Roasted Spaghetti Squash

This roasted spaghetti squash is the perfect low calorie base to add sauce, meats, and more!

Serves 2-4
Cook Time: 35 min

Ingredients

  • 1 Spaghetti Squash
  • Salt
  • Black Pepper
  • Olive Oil

Directions

  1. Preheat oven to 400F
  2. Cut the spaghetti squash in half lengthwise and scoop out the middle seeds and ribbons. There should be a decent size hole in the middle.
  3. Lightly coat with oil and sprinkle with salt and pepper. Not too much oil to prevent mushiness.
  4. Line a baking sheet with parchment paper and place squash cut side down. Poke holes in skin with fork
  5. Roast for about 35 minutes. You can roast for longer to make it more mushy but this time gives it a crunch still, almost al dente. Large squashes might need a bit more time, smaller might need less.
  6. Remove from oven and carefully flip squash cut side up. Let cool and scrape innards with a fork until it “spaghettifies.”
  7. Eat plain with more salt and pepper or add your favorite sauce!

Nutrition Facts

Calories: 42 per cup

Carbs: 10g

Fiber: 2.2g

Tips and Tricks

  • The squash itself is rather bland, so it best as a base just like pasta noodles. Add spaghetti sauce, alfredo sauce, and more.
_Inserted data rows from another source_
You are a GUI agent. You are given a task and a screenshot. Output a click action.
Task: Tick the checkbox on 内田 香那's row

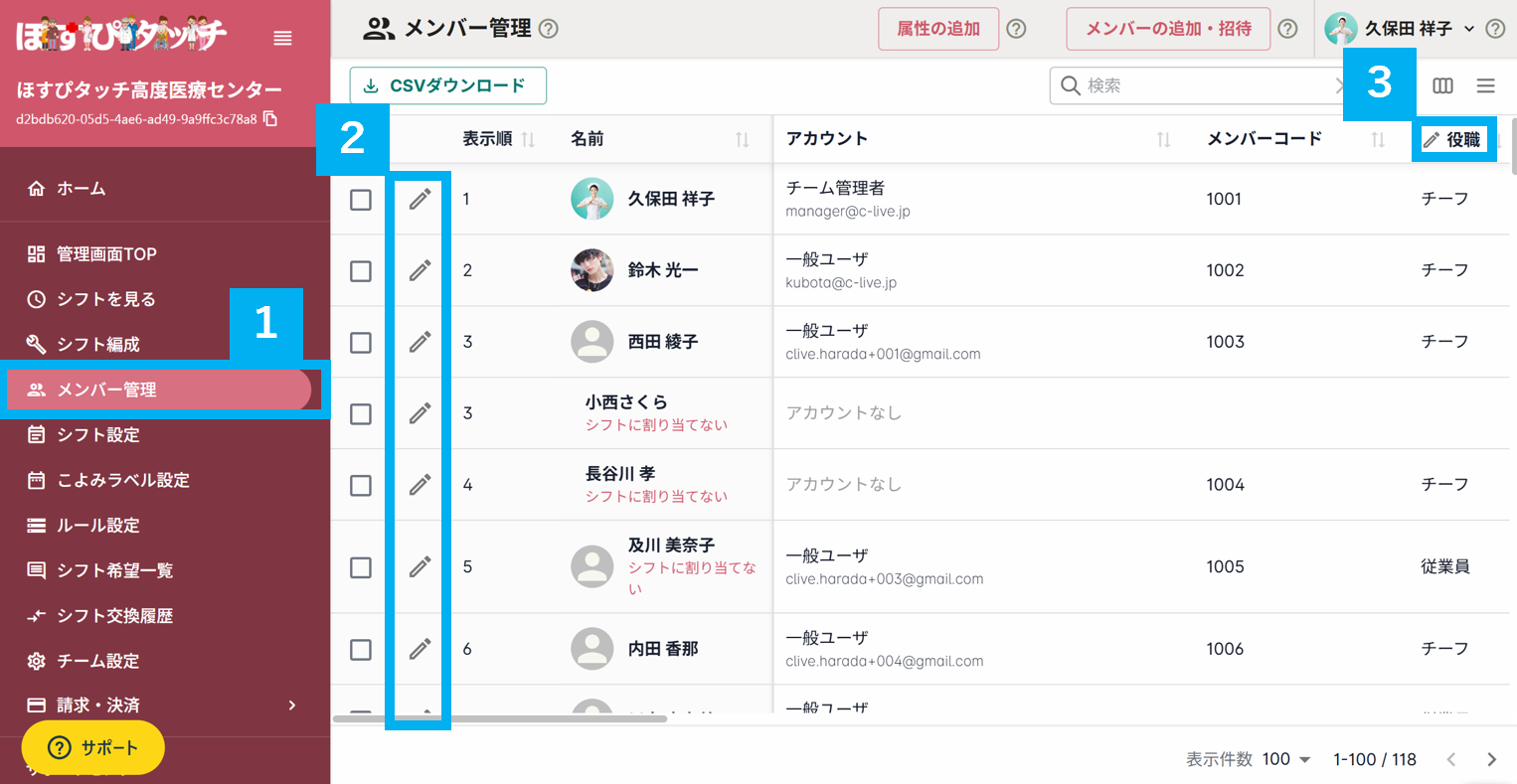(x=359, y=648)
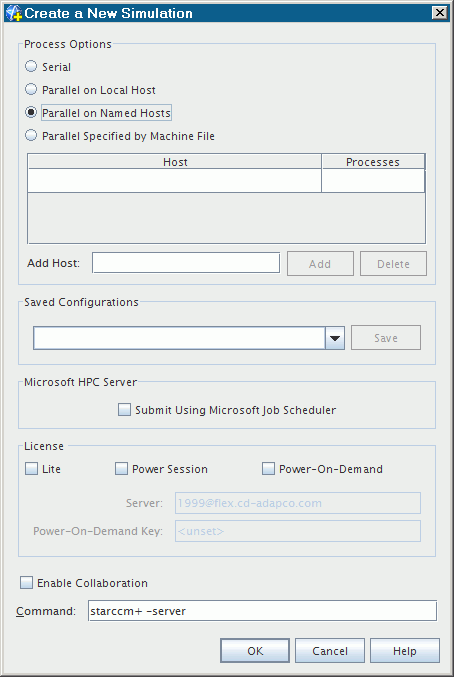Click the Processes column header
This screenshot has width=454, height=677.
pyautogui.click(x=373, y=161)
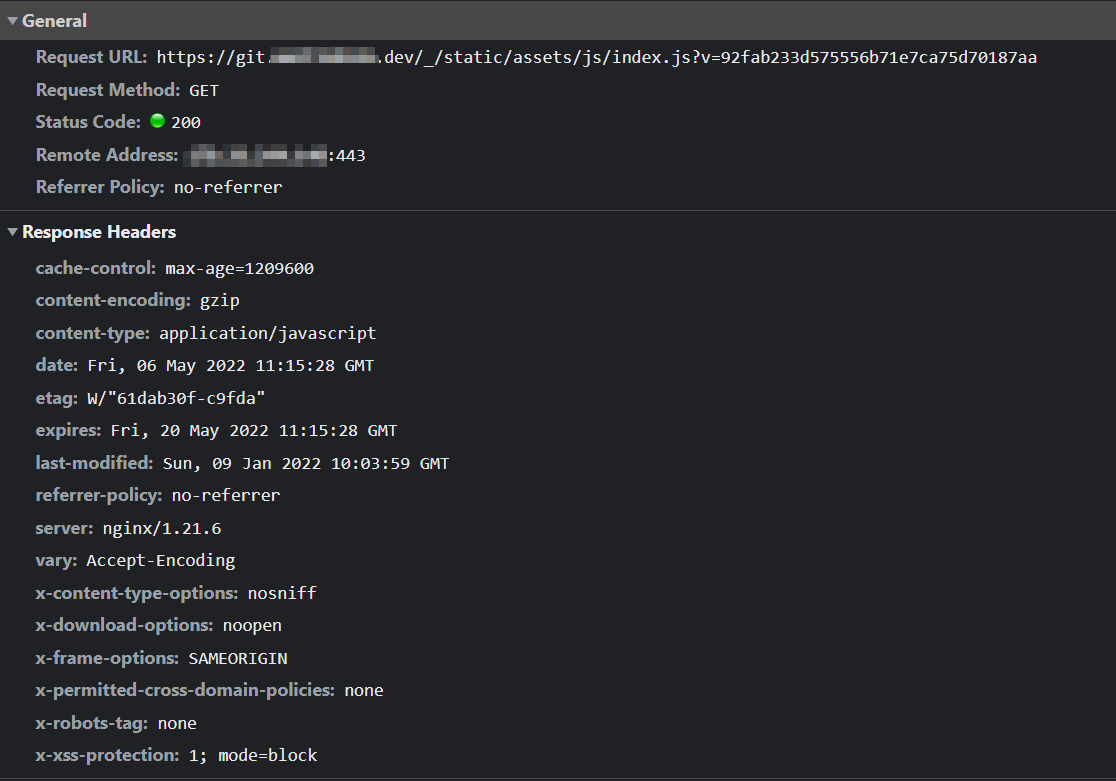1116x781 pixels.
Task: Select the x-robots-tag none value
Action: (176, 722)
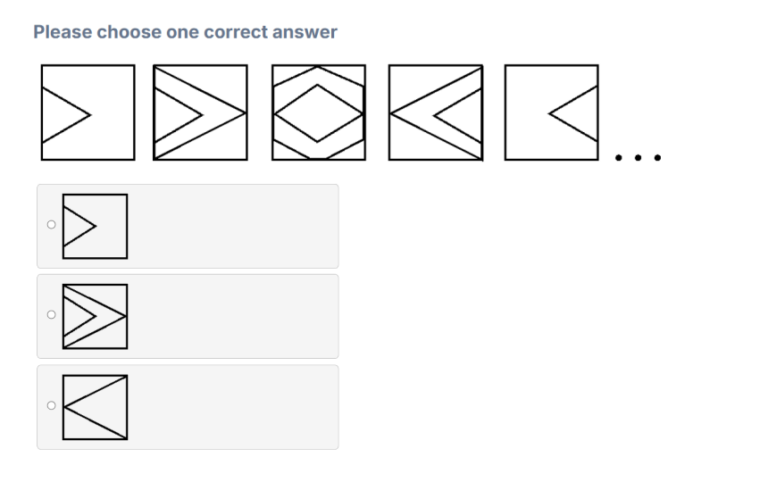
Task: Click the nested double chevron answer image
Action: (95, 316)
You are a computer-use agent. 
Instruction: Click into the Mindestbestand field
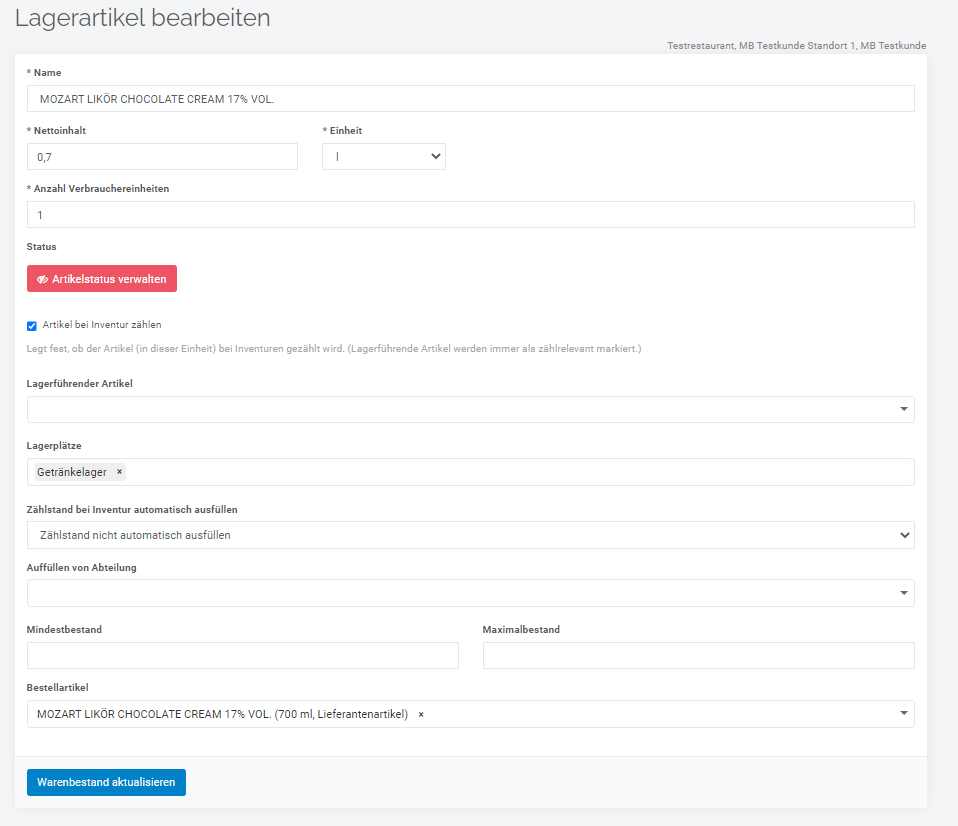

The Best Low Calorie “Pasta”

I was hesitant about this. Eating a veggie as spaghetti? That’s not going to be that good, right? But surprisingly…this was really good.

The actual “spaghetti” itself is bland, but so are pasta noodles right? I added spaghetti sauce with mine and it was very filling and good. And not to mention it’s only a fraction of the calories of regular pasta.

I think it’s best when it still has a crunch to give it texture rather than be mushy.